Every line from the one bearing "How do I perform: Select" through the last line of the records below is to be output exactly, and no other line; leave out the pictures.
----
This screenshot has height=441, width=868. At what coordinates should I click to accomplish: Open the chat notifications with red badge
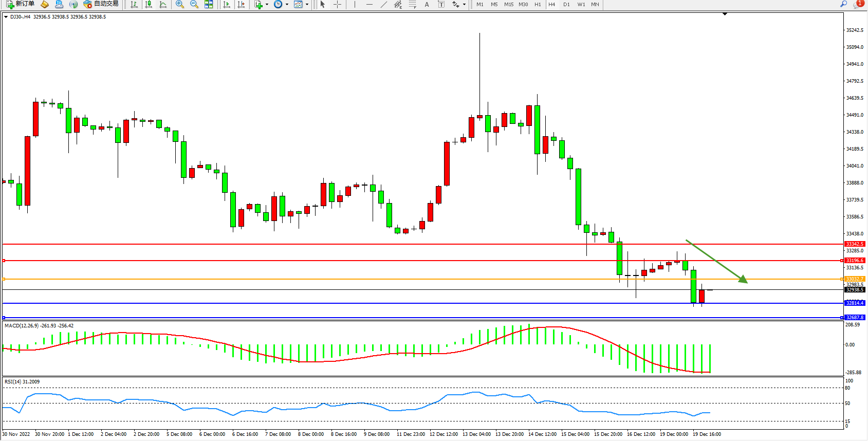[858, 4]
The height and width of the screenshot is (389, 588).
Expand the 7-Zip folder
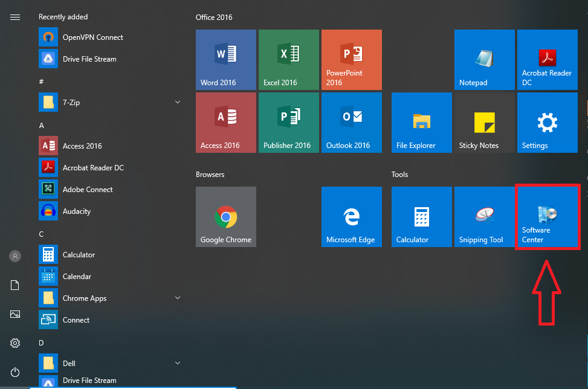pyautogui.click(x=178, y=103)
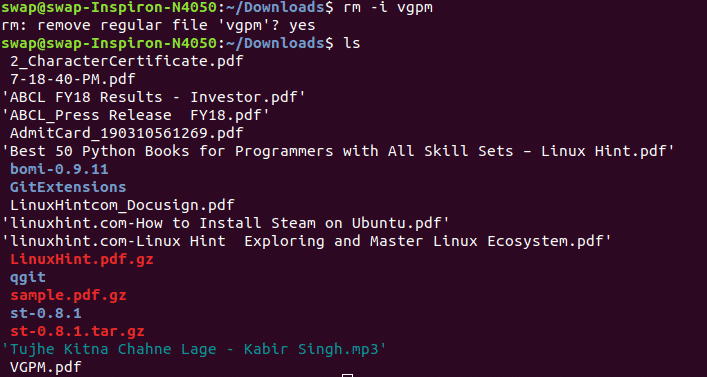Select the red sample.pdf.gz archive
707x377 pixels.
coord(68,296)
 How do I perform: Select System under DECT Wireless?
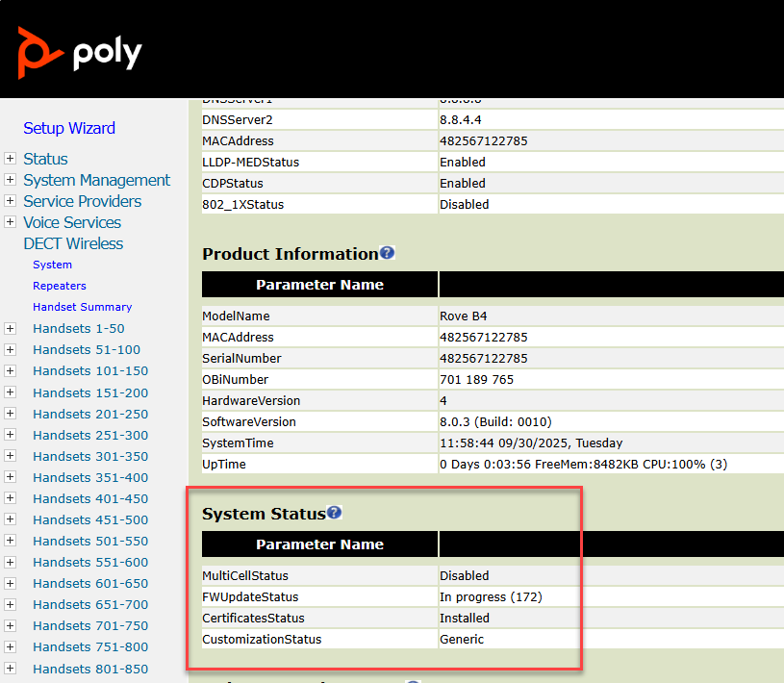pyautogui.click(x=52, y=265)
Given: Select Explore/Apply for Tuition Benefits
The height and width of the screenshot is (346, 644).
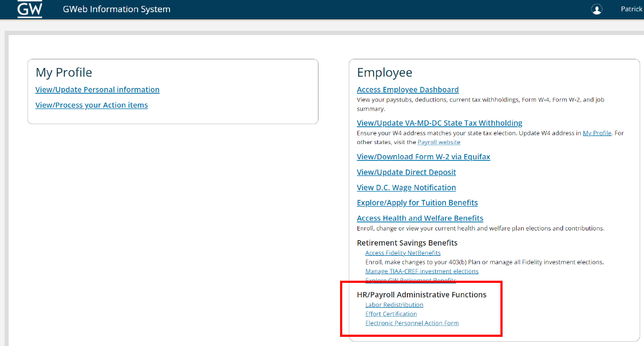Looking at the screenshot, I should point(417,203).
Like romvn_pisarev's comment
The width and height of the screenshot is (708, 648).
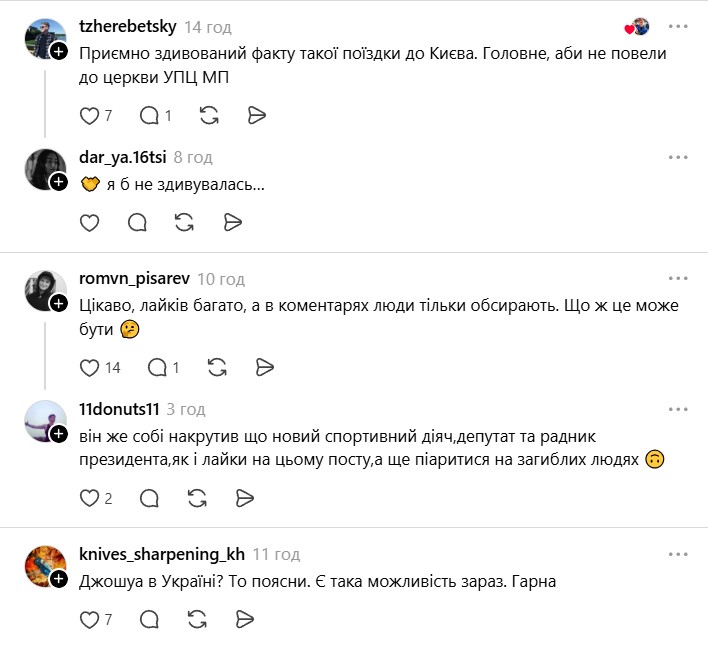(x=89, y=367)

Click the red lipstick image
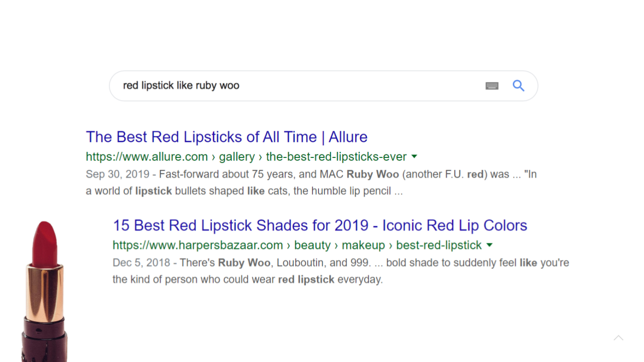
----
Result for this exercise:
 How do I perform: Select System under DECT Wireless?
pyautogui.click(x=52, y=265)
Given: Select Explore/Apply for Tuition Benefits
The height and width of the screenshot is (346, 644).
Looking at the screenshot, I should point(417,203).
Like romvn_pisarev's comment
The width and height of the screenshot is (708, 648).
(x=89, y=367)

Click the red lipstick image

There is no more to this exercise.